Ho bisogno di ottenere i risultati della seguente funzioneAccelerare ifelse() senza scrivere C/C++?
getScore <- function(history, similarities) {
nh<-ifelse(similarities<0, 6-history,history)
x <- nh*abs(similarities)
contados <- !is.na(history)
x2 <- sum(x, na.rm=TRUE)/sum(abs(similarities[contados]),na.rm=TRUE)
x2
}
Per esempio, per i seguenti vettori:
notes <- c(1:5, NA)
history <- sample(notes, 1000000, replace=T)

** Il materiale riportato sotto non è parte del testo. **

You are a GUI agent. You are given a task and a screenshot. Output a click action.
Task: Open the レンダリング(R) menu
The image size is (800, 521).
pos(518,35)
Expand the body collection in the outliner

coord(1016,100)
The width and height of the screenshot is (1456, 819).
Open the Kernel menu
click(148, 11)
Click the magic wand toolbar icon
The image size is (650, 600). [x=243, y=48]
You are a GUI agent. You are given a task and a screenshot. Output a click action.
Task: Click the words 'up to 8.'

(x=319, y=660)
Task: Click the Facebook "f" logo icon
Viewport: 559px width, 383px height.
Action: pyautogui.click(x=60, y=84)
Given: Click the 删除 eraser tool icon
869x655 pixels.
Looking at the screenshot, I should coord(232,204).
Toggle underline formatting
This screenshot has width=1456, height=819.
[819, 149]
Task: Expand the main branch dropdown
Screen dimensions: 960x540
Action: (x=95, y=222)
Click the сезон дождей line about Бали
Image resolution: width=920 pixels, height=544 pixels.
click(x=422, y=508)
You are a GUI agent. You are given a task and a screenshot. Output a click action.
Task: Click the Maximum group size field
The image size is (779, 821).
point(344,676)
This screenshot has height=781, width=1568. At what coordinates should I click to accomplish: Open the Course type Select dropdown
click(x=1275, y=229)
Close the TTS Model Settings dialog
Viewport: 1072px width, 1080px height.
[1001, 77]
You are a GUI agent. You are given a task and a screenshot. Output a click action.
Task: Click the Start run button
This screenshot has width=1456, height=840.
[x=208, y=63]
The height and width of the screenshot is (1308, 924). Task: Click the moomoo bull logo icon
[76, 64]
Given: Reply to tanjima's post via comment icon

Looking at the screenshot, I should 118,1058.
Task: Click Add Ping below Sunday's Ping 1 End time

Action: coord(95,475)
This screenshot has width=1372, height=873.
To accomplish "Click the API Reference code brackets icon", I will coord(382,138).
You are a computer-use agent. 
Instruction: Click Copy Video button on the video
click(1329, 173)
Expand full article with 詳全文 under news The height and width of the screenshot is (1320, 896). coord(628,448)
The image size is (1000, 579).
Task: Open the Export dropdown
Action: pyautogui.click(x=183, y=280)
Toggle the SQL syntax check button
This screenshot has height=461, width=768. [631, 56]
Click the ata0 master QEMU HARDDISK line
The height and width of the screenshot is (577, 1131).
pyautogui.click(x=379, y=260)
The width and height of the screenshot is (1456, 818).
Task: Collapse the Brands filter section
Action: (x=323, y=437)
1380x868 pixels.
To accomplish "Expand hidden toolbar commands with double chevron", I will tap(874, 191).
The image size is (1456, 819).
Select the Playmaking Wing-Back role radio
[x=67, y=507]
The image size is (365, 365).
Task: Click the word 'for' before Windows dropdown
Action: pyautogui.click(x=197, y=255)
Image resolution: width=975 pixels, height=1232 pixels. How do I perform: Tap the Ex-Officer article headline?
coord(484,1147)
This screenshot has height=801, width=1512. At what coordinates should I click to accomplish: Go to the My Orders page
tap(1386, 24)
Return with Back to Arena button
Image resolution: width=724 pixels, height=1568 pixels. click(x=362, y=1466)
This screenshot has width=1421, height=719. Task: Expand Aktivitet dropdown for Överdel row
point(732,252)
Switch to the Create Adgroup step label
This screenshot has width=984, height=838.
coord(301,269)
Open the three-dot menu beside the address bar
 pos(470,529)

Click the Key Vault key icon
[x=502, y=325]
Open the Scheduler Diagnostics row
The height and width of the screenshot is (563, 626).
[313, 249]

similarities <- runif(1000000, -1,1)
che i cambiamenti all'interno di un ciclo. Questo richiede:
ptm <- proc.time()
for (i in (1:10)) getScore(history, similarities)
proc.time() - ptm
user system elapsed
3.71 1.11 4.67
Inizialmente ho il sospetto che il problema è il ciclo for
, ma profiling Risultato Punti di ifelse()
.
Rprof("foo.out")
for (i in (1:10)) getScore(history, similarities)
Rprof(NULL)
summaryRprof("foo.out")
$by.self
self.time self.pct total.time total.pct
"ifelse" 2.96 65.78 3.48 77.33
"-" 0.24 5.33 0.24 5.33
"getScore" 0.22 4.89 4.50 100.00
"<" 0.22 4.89 0.22 4.89
"*" 0.22 4.89 0.22 4.89
"abs" 0.22 4.89 0.22 4.89
"sum" 0.22 4.89 0.22 4.89
"is.na" 0.12 2.67 0.12 2.67
"!" 0.08 1.78 0.08 1.78
$by.total
total.time total.pct self.time self.pct
"getScore" 4.50 100.00 0.22 4.89
"ifelse" 3.48 77.33 2.96 65.78
"-" 0.24 5.33 0.24 5.33
"<" 0.22 4.89 0.22 4.89
"*" 0.22 4.89 0.22 4.89
"abs" 0.22 4.89 0.22 4.89
"sum" 0.22 4.89 0.22 4.89
"is.na" 0.12 2.67 0.12 2.67
"!" 0.08 1.78 0.08 1.78
$sample.interval
[1] 0.02
$sampling.time
[1] 4.5
ifelse()
è il collo di bottiglia delle mie prestazioni. A meno che non ci sia un modo in R per accelerare ifelse()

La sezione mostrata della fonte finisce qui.